My job as a coach is to find talented people and be sure they understand and adhere to the fundamentals. However, what's a talented trader? Before they will be personally coached by me, what do I look for in people? Last weeks, I spoke about one of those traits, commnt. This week, we'll talk that I find equally as valuable, personal responsibility.

Why is personal responsibility so important? Well, one of my beliefs is that you're the most important factor in your own trading. It's not you system since YOU both create and implement your system. It's not your money management, because YOU must execute your money management in order to create results to fulfill objectives. And it's not the market, since you don't really trade the market, YOU exchange YOUR BELIEFS about the market.

The net result is that YOU PRODUCE THE RESULTS YOU GET AS A TRADER. And when you realize that, then you see that changes must be made by you if you would like outcomes. You have to create the changes.

At some of my workshops I perform a simulated trading match. In that game everybody receives the very same transactions, and their sole decision is how much to bet (so it's really a sport about position sizing). Since everybody receives the very same transactions, the only two factors really operating from the sport are plogy that is personal and position sizing. Yet in a match with a positive anticipation, with 100 people playing with the sport, I will typically see 1/3 of the room go bankrupt, another third of the area lose money, and the third will probably create nice profits.

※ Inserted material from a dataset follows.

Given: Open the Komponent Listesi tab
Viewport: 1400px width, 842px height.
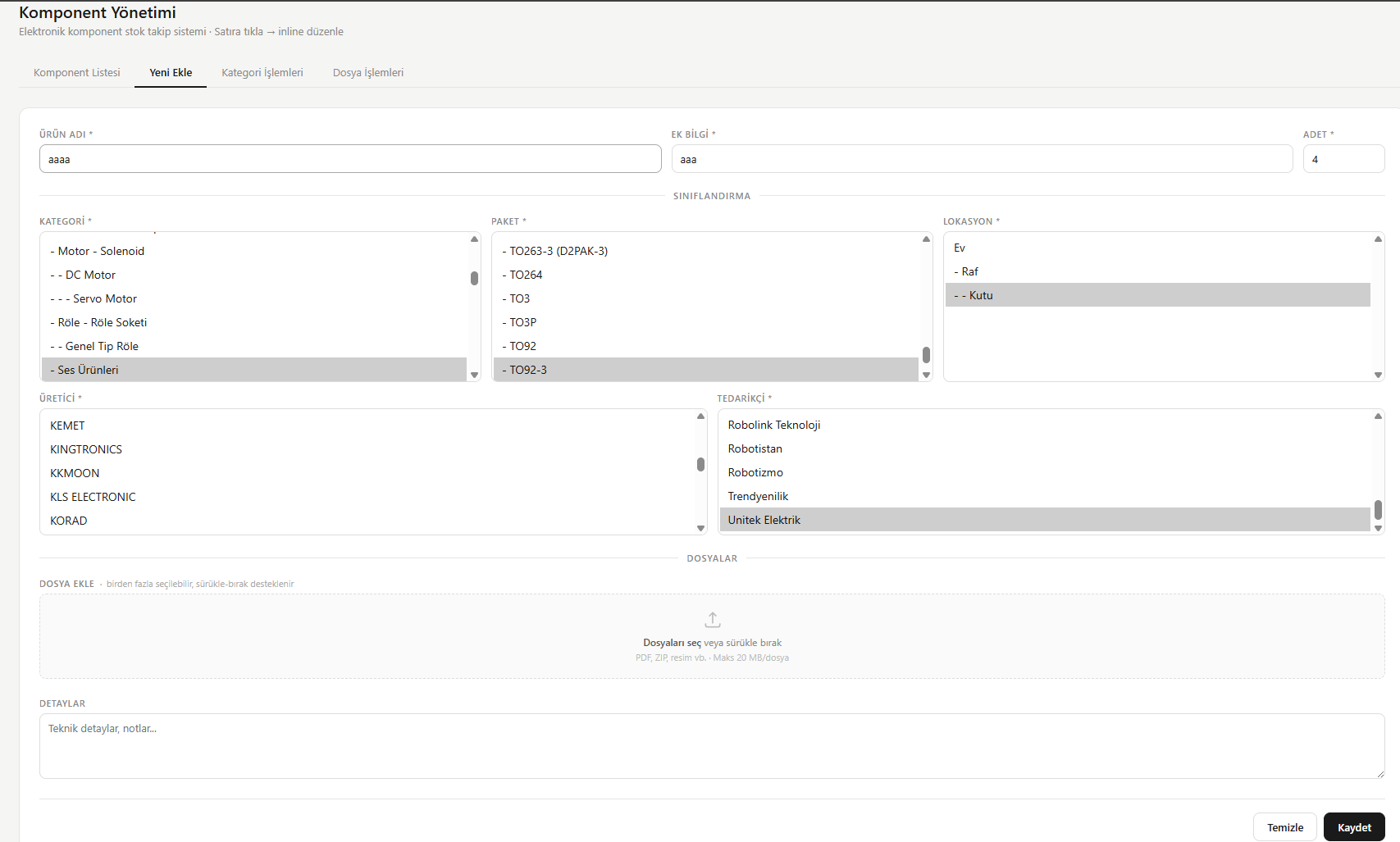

Typically I ask people in the audience to pull out marbles, representing the transactions, and I will ask the exact same individual to keep pulling transactions (i.e., marbles) until he/she receives a winner. That means that if there's a long losing streak (and there is) that it will be connected with whoever pulled the marbles from the bag for this streak. I can then ask the audience, How a lot of you feel you went bankrupt due to Bill? -- while pointing towards the individual who pulled the losing streak. And surprisingly, quite some of those bankrupt people will raise their hands. The problem with this premise is that nearly every simulated trading match will have a very long losing streak (i.e., it's designed that way) and it is going to always be associated with the individual who pulled that series. Therefore, if you believe that person was accountable, you make the exact same mistake over and over again. You'll go bankrupt in games and it will always be Bill's fault.

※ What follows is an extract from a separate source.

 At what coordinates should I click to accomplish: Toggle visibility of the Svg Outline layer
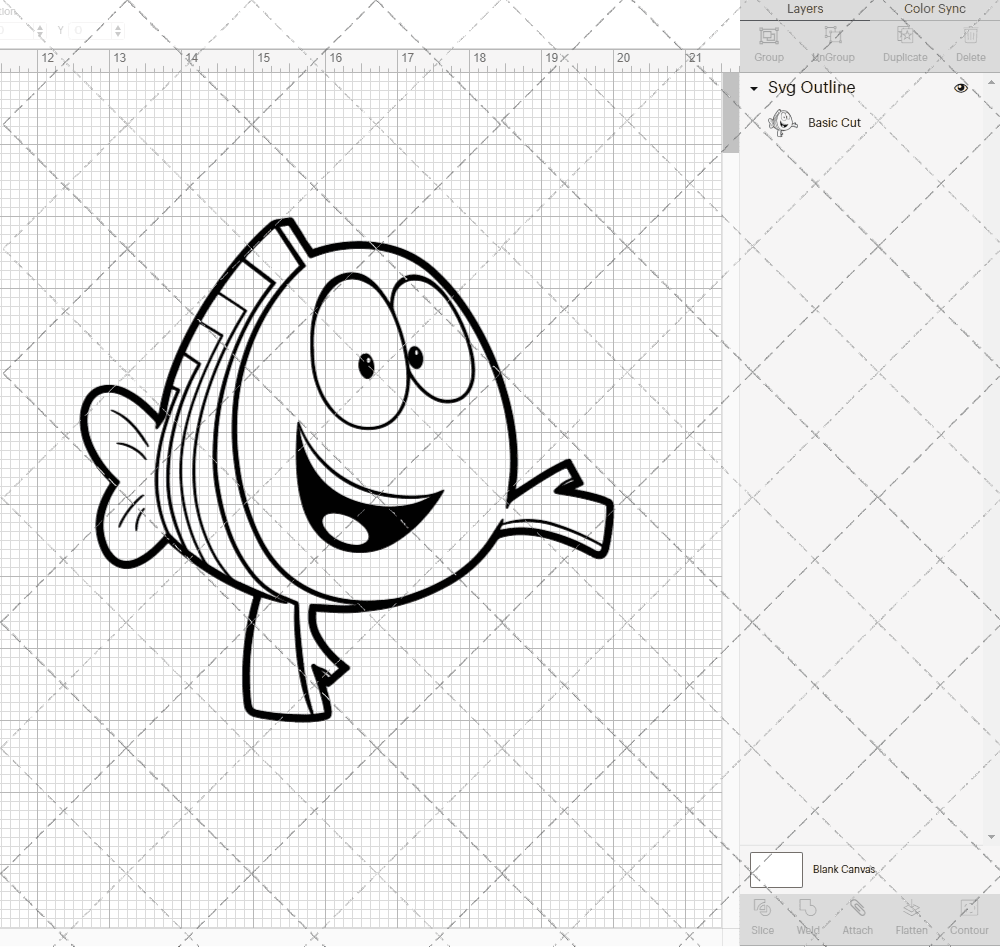[x=961, y=88]
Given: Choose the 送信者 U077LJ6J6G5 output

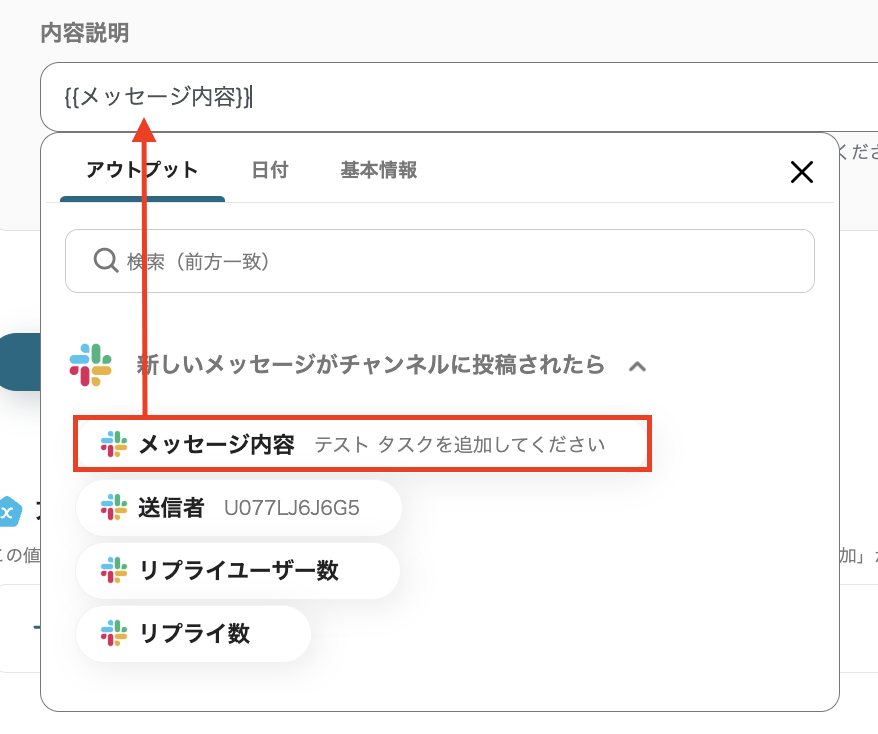Looking at the screenshot, I should pos(238,508).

Furthermore, there are lots of possible answers to why did you lose money in the sport? They include:
It was the fault of the man who pulled all the losing marbles (trades) This is a stupid game and it's doesn't signify real trading. Ithas nothing to do with me personally and's chance that is random. I didn't have a system I am a stupid idiot. All of those answers won't help you enhance and are explanations. There's only one response that can allow you to enhance which is:

I risked a lot of money on a range of those trades and that is why I lost money or went bankrupt.

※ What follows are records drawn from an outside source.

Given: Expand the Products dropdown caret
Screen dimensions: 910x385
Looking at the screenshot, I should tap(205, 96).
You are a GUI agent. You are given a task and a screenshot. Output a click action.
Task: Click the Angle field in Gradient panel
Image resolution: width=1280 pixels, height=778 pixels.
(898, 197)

When you realize that, then you can repair the problem. When you devote any of those other explanations, then you compound the problem and will repeat the identical mistake over and over again.

Are you starting to understand why taking personal responsibility for your transactions is so vital?

When you look at your trading results and state, I created that result, then you are responsible for the process. And if you do not like the result, you can begin to search for the mistakes that you created. And then you can make changes and get better results when you discover the ones that produced your results. THAT IS WHY PERSONAL RESPONSBILITY IS SO IMPORTANT and why I search for it in all of my superb traders.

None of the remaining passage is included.